> [Exercise description] Keep only those lines of the records that include the string "Task".

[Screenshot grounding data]
——

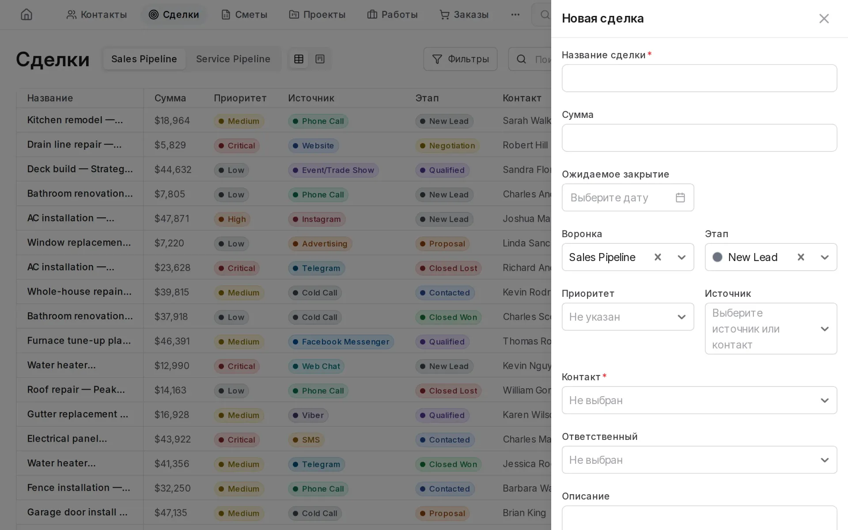Clear the Sales Pipeline selection

coord(658,257)
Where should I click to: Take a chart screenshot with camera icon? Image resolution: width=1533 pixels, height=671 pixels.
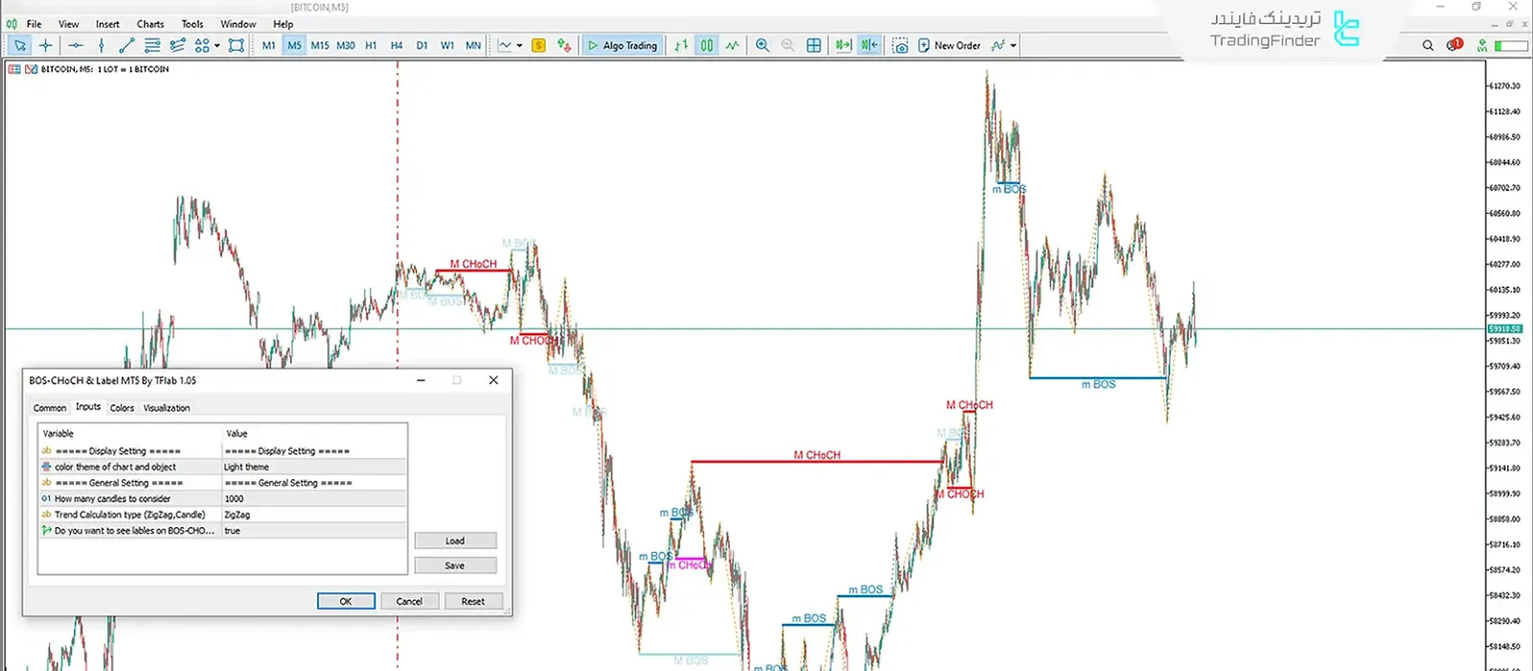click(x=900, y=45)
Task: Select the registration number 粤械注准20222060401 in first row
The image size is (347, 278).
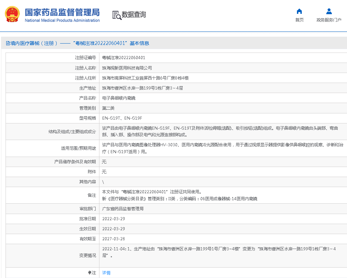Action: 124,58
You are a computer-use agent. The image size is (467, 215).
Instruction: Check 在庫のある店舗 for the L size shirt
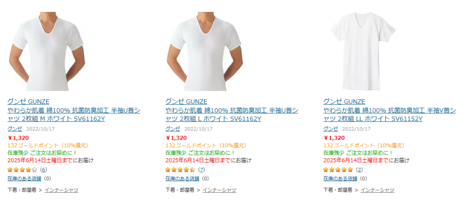pos(182,178)
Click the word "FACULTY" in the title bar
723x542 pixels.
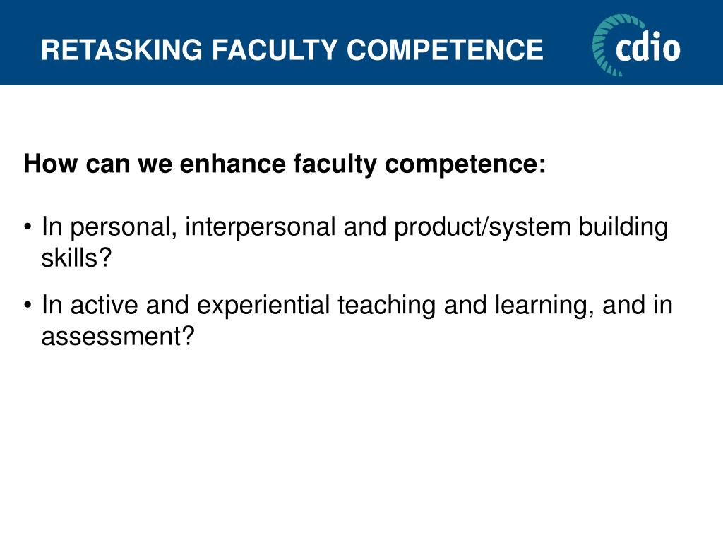[275, 49]
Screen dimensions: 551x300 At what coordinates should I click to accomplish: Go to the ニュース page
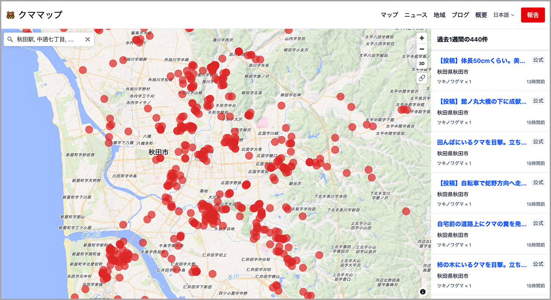click(x=416, y=15)
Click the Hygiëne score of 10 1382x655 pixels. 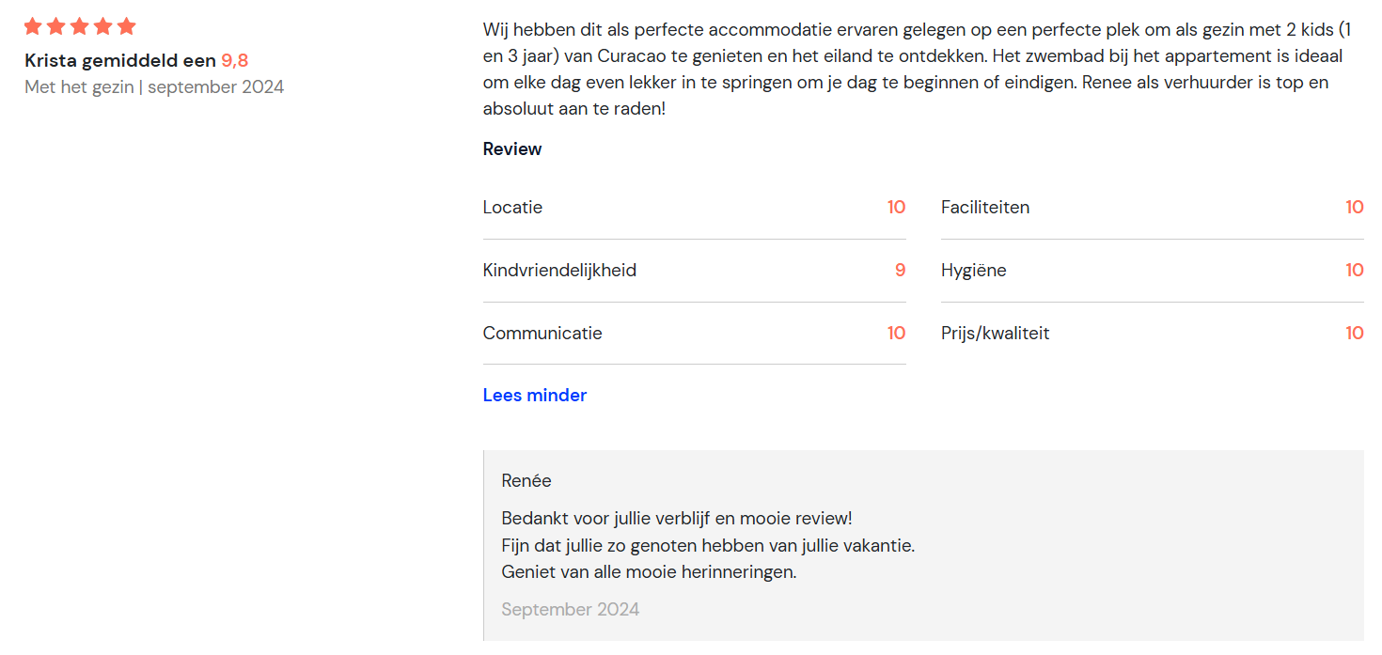click(1355, 271)
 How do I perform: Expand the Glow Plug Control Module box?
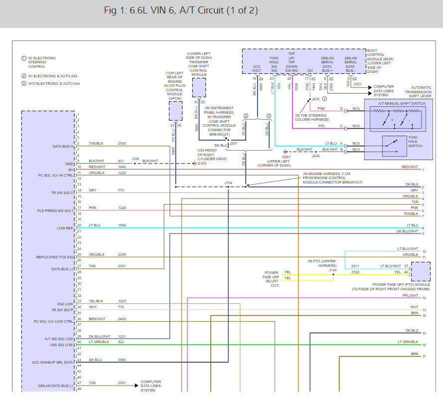(x=175, y=112)
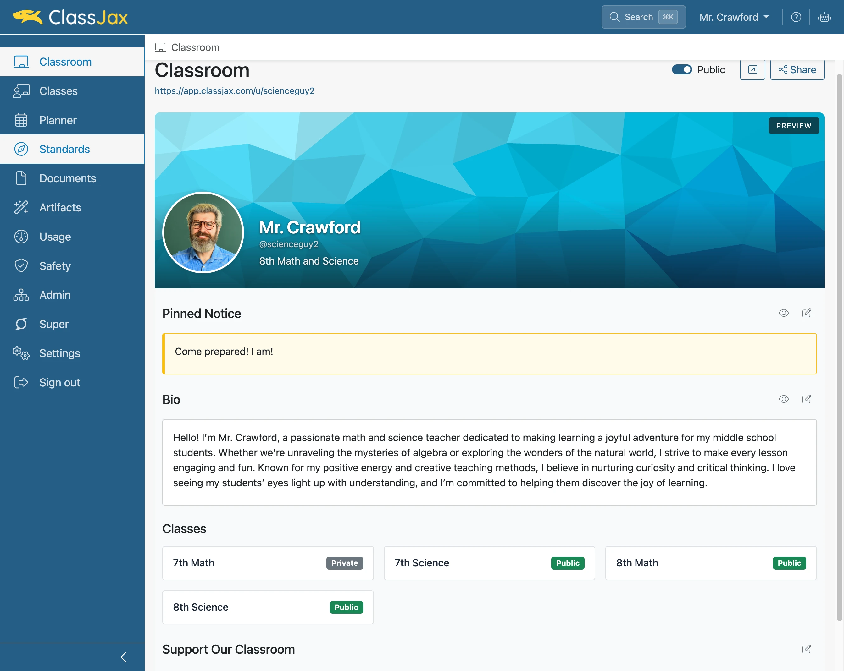Edit the Bio section pencil icon
Viewport: 844px width, 671px height.
807,399
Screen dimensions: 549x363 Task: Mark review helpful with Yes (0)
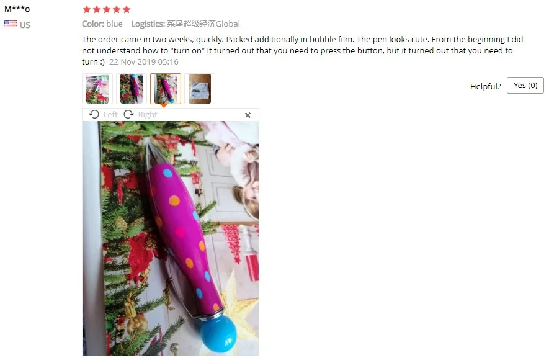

——

> [Answer to the exercise]
Task: Select the registration number 粤械注准20222060401 in first row
Screen dimensions: 549x363 Task: Mark review helpful with Yes (0)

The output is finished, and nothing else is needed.